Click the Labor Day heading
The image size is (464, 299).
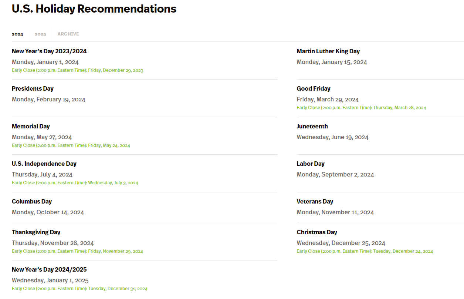coord(311,164)
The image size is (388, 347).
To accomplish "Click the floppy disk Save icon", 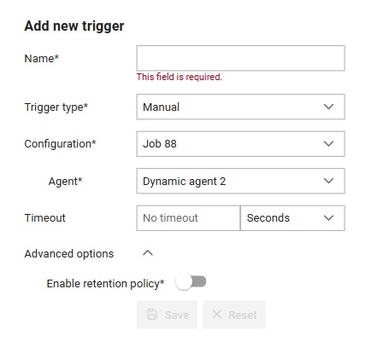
^^^^^^^^
> [Task brief]: Copy every line above word for word, leaving out the pictures.

> [Response to the exercise]:
Click the Labor Day heading
The image size is (464, 299).
coord(311,164)
The image size is (388, 347).
To accomplish "Click the floppy disk Save icon", 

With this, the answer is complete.